Start RECORDS FOR PROCESSING

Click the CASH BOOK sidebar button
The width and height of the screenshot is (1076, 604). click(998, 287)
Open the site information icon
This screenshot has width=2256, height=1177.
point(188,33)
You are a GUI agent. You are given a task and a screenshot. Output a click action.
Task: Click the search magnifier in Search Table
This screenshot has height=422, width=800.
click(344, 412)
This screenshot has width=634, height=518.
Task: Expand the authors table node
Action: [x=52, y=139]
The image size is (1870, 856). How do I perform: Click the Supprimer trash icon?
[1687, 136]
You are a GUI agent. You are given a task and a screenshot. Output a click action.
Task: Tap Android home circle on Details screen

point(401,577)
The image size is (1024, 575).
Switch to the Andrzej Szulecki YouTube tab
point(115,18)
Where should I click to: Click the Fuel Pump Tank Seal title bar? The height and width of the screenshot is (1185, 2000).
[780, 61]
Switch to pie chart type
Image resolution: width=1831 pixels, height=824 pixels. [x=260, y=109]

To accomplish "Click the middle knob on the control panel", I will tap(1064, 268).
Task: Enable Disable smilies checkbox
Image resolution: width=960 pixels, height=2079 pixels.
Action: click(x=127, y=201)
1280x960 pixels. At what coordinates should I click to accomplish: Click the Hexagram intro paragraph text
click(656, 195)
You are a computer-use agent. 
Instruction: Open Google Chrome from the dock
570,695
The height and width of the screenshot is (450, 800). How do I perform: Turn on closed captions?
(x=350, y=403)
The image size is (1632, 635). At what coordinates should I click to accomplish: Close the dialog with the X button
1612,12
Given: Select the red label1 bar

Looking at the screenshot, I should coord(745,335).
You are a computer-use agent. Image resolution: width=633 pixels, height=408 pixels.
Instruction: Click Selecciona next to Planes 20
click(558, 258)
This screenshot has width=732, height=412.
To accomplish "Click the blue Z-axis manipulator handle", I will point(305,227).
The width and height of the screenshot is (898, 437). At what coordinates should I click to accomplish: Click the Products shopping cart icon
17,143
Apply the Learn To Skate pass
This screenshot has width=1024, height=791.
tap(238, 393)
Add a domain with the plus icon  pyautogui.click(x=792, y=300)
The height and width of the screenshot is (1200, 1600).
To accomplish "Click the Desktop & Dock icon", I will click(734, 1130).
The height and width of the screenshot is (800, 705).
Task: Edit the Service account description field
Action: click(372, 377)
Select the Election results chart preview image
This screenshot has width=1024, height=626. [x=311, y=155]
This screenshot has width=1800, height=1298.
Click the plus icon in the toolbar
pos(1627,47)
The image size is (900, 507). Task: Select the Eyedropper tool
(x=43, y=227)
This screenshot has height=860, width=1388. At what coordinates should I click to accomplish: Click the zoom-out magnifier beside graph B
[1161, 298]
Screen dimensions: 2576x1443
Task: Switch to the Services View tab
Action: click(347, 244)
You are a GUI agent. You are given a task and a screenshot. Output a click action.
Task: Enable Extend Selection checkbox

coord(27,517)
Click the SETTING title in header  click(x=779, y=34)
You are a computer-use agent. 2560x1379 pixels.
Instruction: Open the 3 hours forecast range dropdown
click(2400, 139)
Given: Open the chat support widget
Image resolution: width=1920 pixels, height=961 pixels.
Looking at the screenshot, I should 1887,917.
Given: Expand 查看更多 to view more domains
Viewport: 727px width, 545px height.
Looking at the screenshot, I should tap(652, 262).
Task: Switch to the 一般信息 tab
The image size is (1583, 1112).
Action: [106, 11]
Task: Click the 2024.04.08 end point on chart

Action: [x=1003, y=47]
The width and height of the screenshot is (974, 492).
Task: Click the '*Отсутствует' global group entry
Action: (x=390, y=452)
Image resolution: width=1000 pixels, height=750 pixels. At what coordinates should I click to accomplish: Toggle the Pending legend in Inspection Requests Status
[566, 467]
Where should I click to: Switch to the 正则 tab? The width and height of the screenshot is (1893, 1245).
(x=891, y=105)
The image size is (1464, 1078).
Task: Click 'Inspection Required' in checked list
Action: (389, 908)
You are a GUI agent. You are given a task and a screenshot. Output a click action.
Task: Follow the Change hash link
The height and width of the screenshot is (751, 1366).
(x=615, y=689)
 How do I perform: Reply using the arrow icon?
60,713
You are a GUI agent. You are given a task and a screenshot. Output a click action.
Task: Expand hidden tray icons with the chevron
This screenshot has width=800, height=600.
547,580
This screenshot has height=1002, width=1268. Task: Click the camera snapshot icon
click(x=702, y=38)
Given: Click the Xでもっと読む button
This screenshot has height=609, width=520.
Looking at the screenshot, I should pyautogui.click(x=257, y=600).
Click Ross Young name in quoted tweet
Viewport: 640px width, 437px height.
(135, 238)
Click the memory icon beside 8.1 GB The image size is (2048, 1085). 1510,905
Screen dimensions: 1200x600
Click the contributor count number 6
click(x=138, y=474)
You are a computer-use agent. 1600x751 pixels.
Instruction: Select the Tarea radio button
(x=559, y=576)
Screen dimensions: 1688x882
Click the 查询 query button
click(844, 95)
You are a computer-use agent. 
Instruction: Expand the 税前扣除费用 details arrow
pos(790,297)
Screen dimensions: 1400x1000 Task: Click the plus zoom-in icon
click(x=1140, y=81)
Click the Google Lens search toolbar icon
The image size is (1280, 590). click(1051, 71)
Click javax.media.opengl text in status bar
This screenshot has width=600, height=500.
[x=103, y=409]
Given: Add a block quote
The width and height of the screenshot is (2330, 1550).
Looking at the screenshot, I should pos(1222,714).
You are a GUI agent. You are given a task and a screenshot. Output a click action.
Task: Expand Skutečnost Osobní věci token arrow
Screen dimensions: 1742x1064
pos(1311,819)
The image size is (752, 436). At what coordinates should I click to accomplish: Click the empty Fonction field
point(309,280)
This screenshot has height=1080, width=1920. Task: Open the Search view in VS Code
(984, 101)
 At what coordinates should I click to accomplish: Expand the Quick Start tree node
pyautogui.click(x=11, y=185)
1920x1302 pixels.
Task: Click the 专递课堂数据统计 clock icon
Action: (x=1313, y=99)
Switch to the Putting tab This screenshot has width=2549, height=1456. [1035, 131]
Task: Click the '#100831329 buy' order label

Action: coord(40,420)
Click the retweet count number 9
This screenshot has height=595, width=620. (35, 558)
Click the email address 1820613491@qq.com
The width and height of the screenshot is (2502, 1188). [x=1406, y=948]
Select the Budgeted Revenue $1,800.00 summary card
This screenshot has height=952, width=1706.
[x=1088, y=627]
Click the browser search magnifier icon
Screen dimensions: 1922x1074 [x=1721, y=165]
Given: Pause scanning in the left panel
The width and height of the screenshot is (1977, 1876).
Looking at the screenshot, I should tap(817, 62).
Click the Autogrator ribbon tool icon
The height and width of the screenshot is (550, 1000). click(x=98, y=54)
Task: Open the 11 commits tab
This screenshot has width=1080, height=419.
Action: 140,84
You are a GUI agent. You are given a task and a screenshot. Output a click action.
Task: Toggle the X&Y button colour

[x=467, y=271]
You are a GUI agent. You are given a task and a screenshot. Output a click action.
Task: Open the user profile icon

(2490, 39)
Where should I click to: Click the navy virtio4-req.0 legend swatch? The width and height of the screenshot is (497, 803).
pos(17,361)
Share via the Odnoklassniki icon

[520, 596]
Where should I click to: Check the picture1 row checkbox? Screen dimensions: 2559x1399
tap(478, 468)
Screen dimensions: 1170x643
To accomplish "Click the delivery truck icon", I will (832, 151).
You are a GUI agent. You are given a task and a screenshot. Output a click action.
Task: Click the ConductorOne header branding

End RECORDS FOR PROCESSING

Reproduce verbatim the lines of the data above, starting at the line containing "Select the Election" and ending at the line containing "Action: click(347, 244)", including both of those lines.

§ CORRECT ANSWER:
Select the Election results chart preview image
This screenshot has width=1024, height=626. [x=311, y=155]
This screenshot has width=1800, height=1298.
Click the plus icon in the toolbar
pos(1627,47)
The image size is (900, 507). Task: Select the Eyedropper tool
(x=43, y=227)
This screenshot has height=860, width=1388. At what coordinates should I click to accomplish: Click the zoom-out magnifier beside graph B
[1161, 298]
Screen dimensions: 2576x1443
Task: Switch to the Services View tab
Action: click(347, 244)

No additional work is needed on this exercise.